Material for this exercise >>
.....

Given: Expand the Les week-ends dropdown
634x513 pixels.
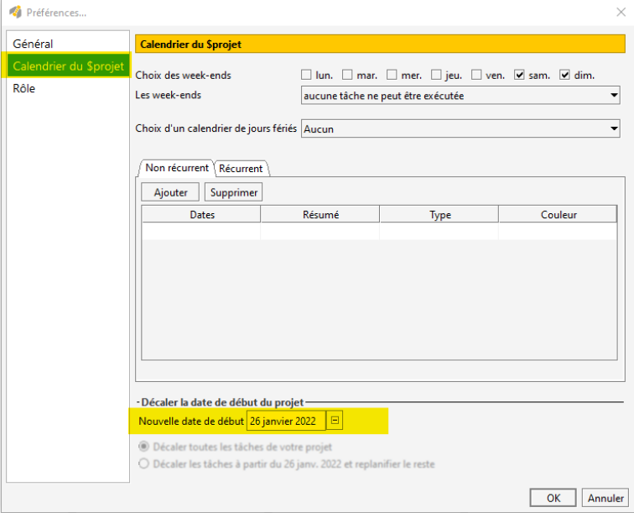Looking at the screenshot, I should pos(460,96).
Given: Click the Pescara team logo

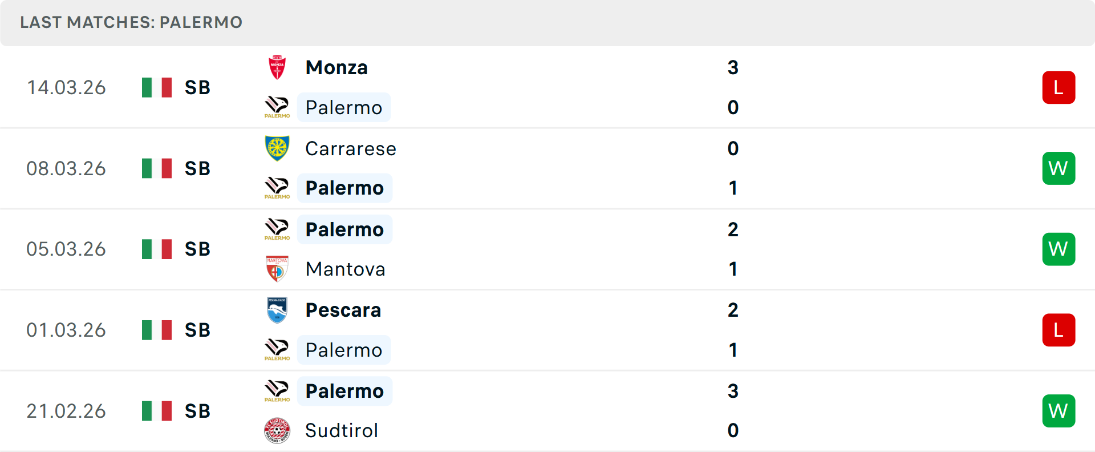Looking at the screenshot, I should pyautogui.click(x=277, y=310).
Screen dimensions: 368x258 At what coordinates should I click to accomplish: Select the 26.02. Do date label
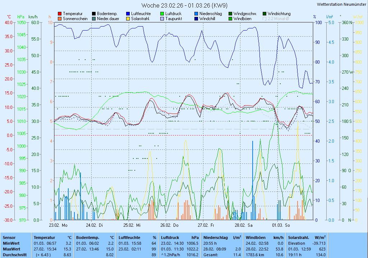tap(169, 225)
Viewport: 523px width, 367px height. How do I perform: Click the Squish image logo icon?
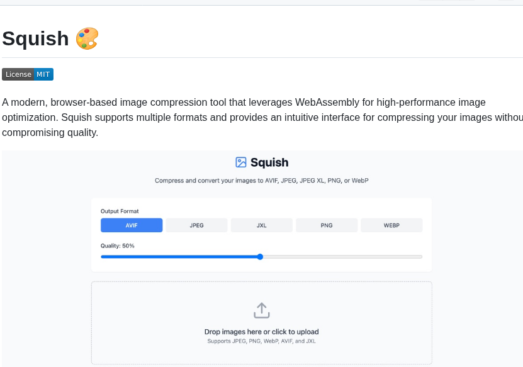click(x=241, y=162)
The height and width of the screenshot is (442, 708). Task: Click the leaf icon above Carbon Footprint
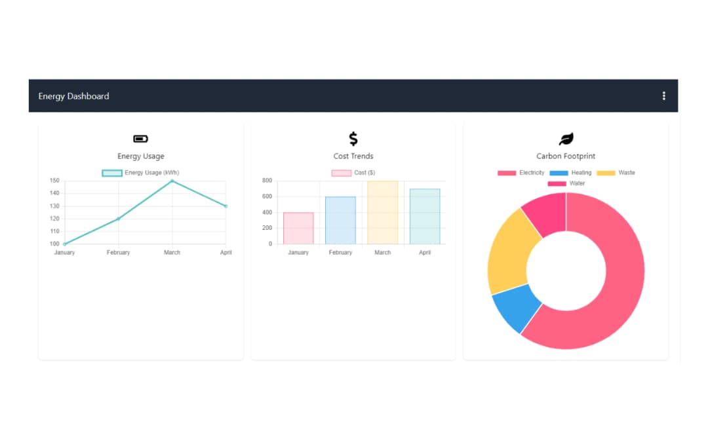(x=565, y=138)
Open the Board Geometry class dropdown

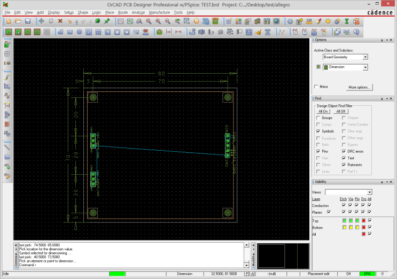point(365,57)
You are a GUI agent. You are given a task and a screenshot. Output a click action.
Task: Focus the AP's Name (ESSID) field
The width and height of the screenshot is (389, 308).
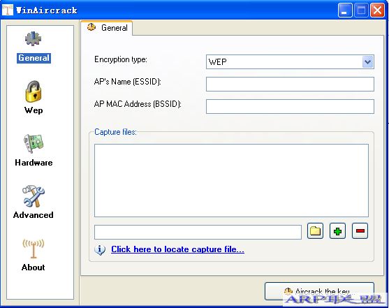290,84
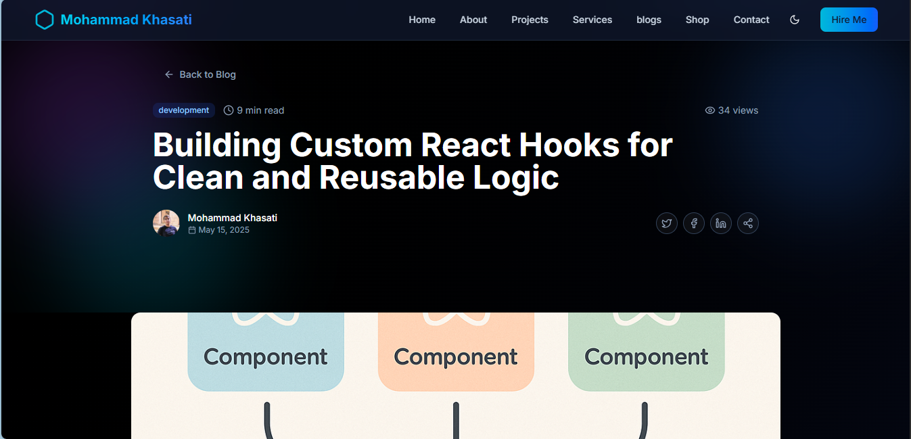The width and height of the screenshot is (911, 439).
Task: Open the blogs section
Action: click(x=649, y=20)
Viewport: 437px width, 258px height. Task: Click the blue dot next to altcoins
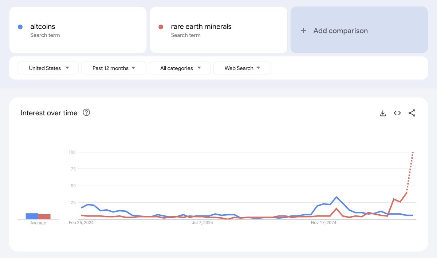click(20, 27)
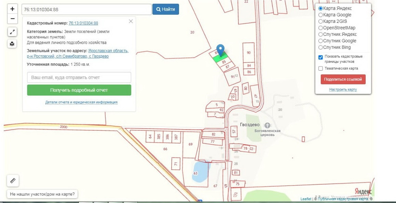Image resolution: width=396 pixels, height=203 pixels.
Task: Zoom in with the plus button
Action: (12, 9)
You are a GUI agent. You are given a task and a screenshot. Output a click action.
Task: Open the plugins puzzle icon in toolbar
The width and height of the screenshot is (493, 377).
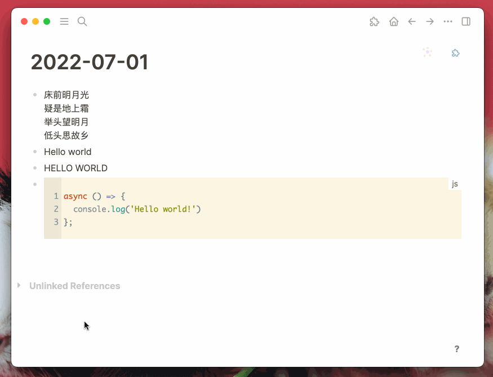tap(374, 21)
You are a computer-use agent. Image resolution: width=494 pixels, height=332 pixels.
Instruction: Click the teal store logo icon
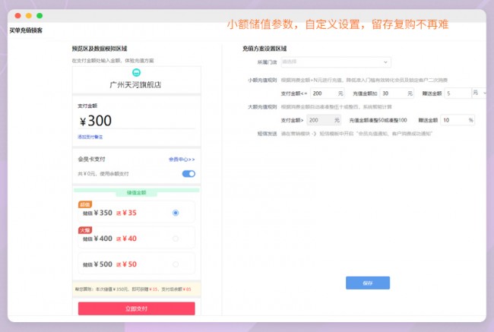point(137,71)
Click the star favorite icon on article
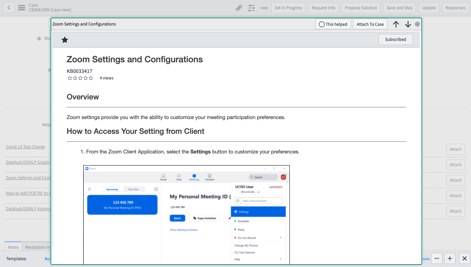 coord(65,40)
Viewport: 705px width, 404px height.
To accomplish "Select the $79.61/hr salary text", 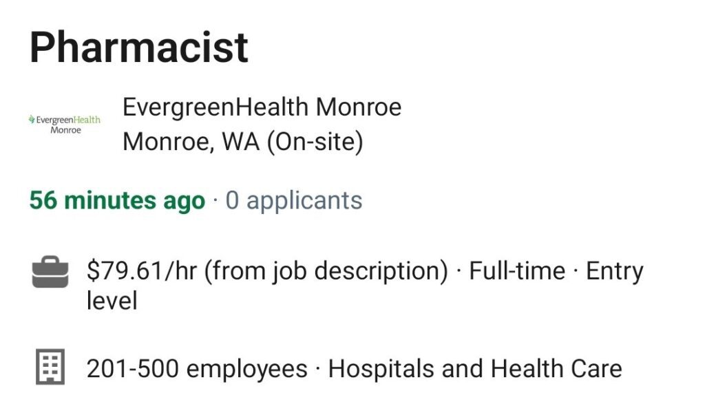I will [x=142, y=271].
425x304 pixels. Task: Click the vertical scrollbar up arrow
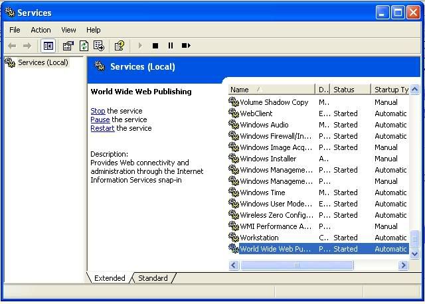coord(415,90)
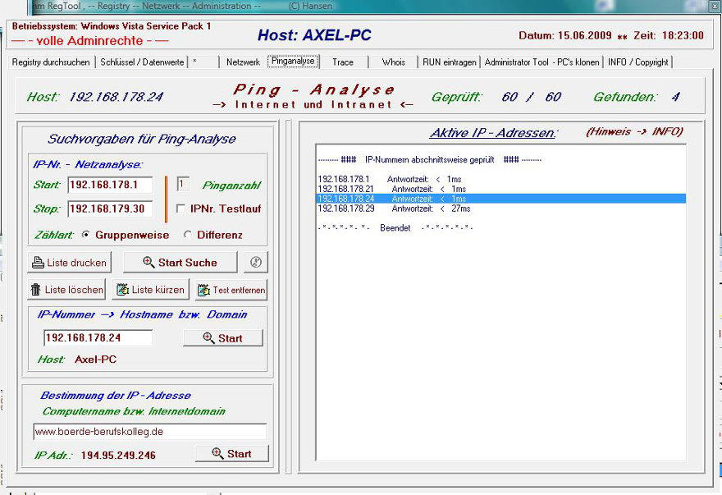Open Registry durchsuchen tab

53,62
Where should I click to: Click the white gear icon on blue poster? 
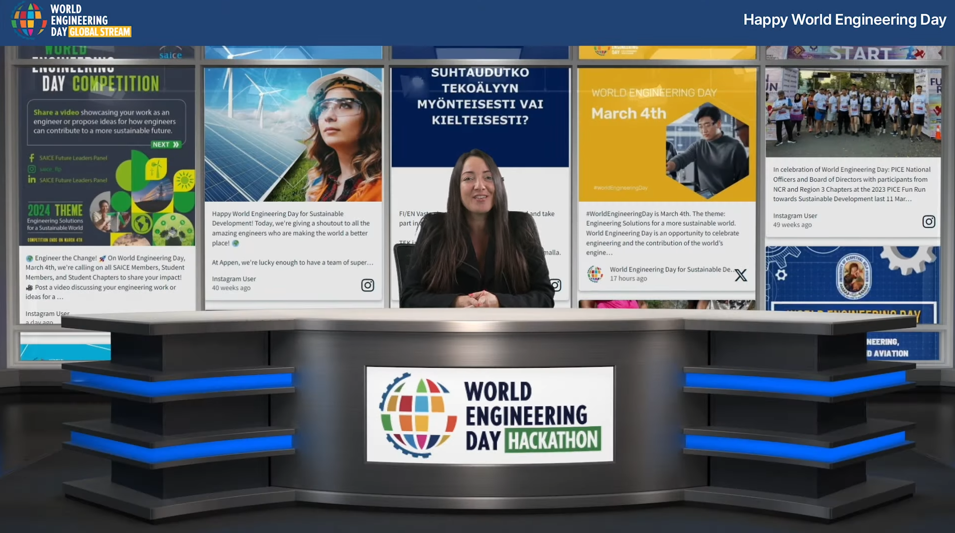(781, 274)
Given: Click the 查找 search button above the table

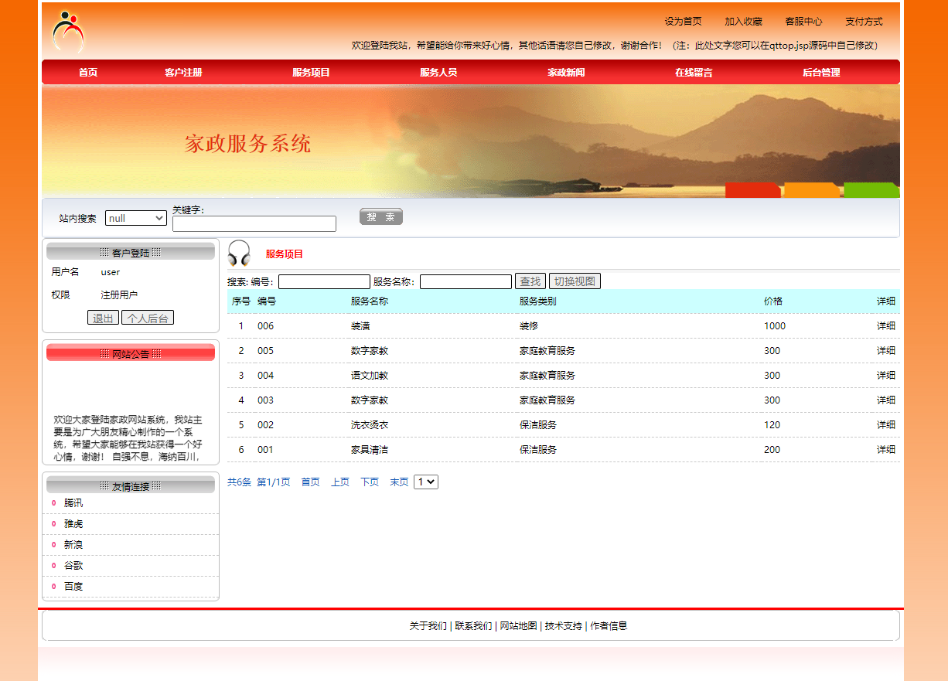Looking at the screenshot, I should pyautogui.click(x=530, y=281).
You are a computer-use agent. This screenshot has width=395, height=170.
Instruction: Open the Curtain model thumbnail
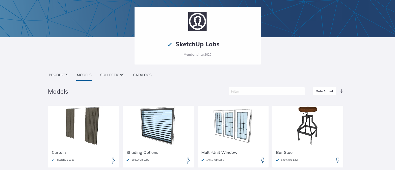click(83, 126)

.....

Task details >> Skip the pictures and quote each line of the entries above, from the first through the line with "Viewport: 705px width, 404px height.", exactly as it appears.

Result >>
Given: Expand the Les week-ends dropdown
634x513 pixels.
Looking at the screenshot, I should pos(460,96).
Given: Click the Pescara team logo

Looking at the screenshot, I should pyautogui.click(x=277, y=310).
Screen dimensions: 368x258 At what coordinates should I click to accomplish: Select the 26.02. Do date label
tap(169, 225)
Viewport: 523px width, 367px height. How do I perform: Click the Squish image logo icon?
click(x=241, y=162)
The height and width of the screenshot is (442, 708). Task: Click the leaf icon above Carbon Footprint
(x=565, y=138)
Open the Board Geometry class dropdown

point(365,57)
You are a GUI agent. You are given a task and a screenshot. Output a click action.
Task: Focus the AP's Name (ESSID) field
The width and height of the screenshot is (389, 308).
290,84
The width and height of the screenshot is (911, 439).
Task: Open the blogs section
Action: click(x=649, y=20)
Viewport: 437px width, 258px height. Task: Click the blue dot next to altcoins
click(20, 27)
Image resolution: width=396 pixels, height=203 pixels.
Task: Zoom in with the plus button
Action: (12, 9)
You are a GUI agent. You are given a task and a screenshot. Output a click action.
Task: Open the plugins puzzle icon in toolbar
The width and height of the screenshot is (493, 377).
tap(374, 21)
You are a computer-use agent. Image resolution: width=494 pixels, height=332 pixels.
Instruction: Click the teal store logo icon
point(137,71)
Click the star favorite icon on article
 coord(65,40)
Viewport: 705px width, 404px height.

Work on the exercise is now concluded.